I didn't start going to therapy until I was in 6th grade, but I knew that something was seriously wrong with me around age 7.
1.) Incest and intense shame occurred when I was 6, my brother was 9 y.o.
2.) Same year, I made major sexual advances towards another first-grader. We were caught by his mom & she kicked me out of their house.
3.) Constant moving of homes and schools continued year after year ~ extreme shyness made me a major loner in school. Intense fights in my house continued, as did my intense nightmares.
4.) In 3rd grade, I was abducted by a psychotic man, holding a big knife towards me (in the middle of nowhere).
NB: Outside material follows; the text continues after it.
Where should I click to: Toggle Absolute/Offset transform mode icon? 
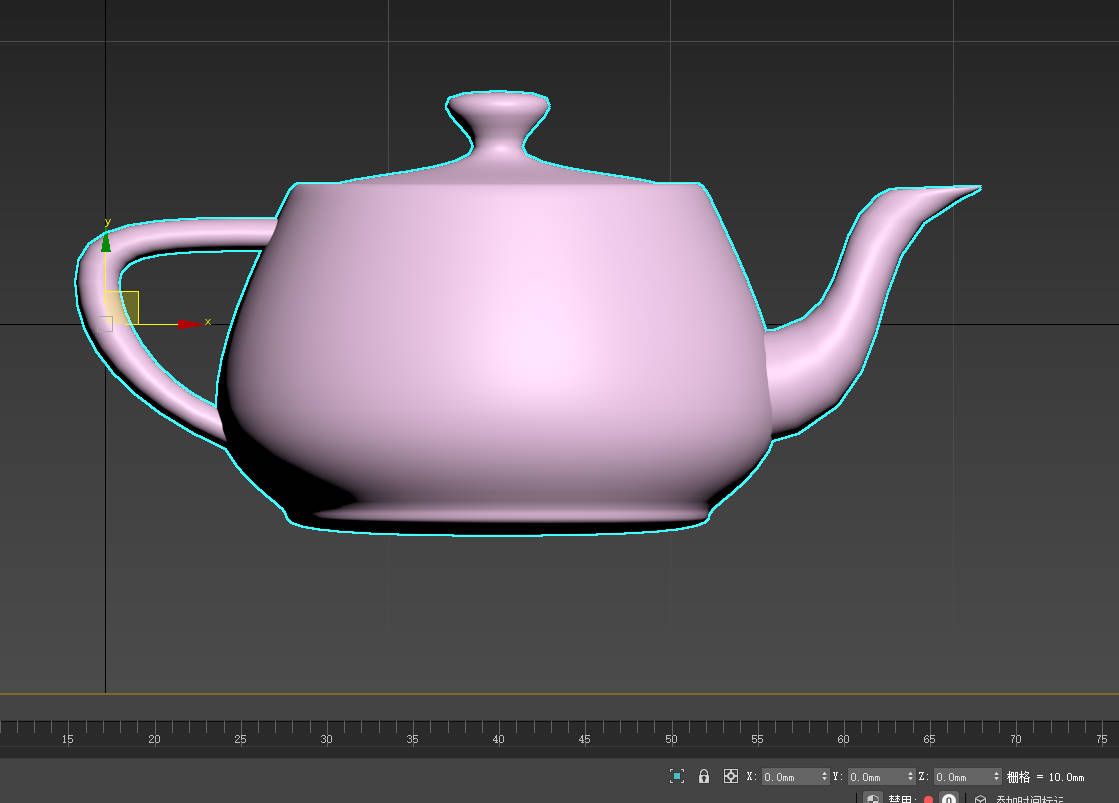click(x=731, y=777)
He made sexual advances towards me in an old burned down house ~ and I tried to run free. He ran after me & forced me into his car. At the first sign of businesses and people, I jumped out after he made a left-hand turn.
5.) Horrible, intense fights occured at parents house as well as at extended family's homes.
~ I seriously wanted to die!
~ I blamed myself for not being able to stop the intense rages others got into.
~ I couldn't stand the horrible memories of sexually explicit behavior at such a young age. I HATED myself!!
~ I felt SO lonely and misunderstood by everyone. I didn't "fit in" anywhere.
~ I felt like an adult stuck in a kid's body and hated it with a passion.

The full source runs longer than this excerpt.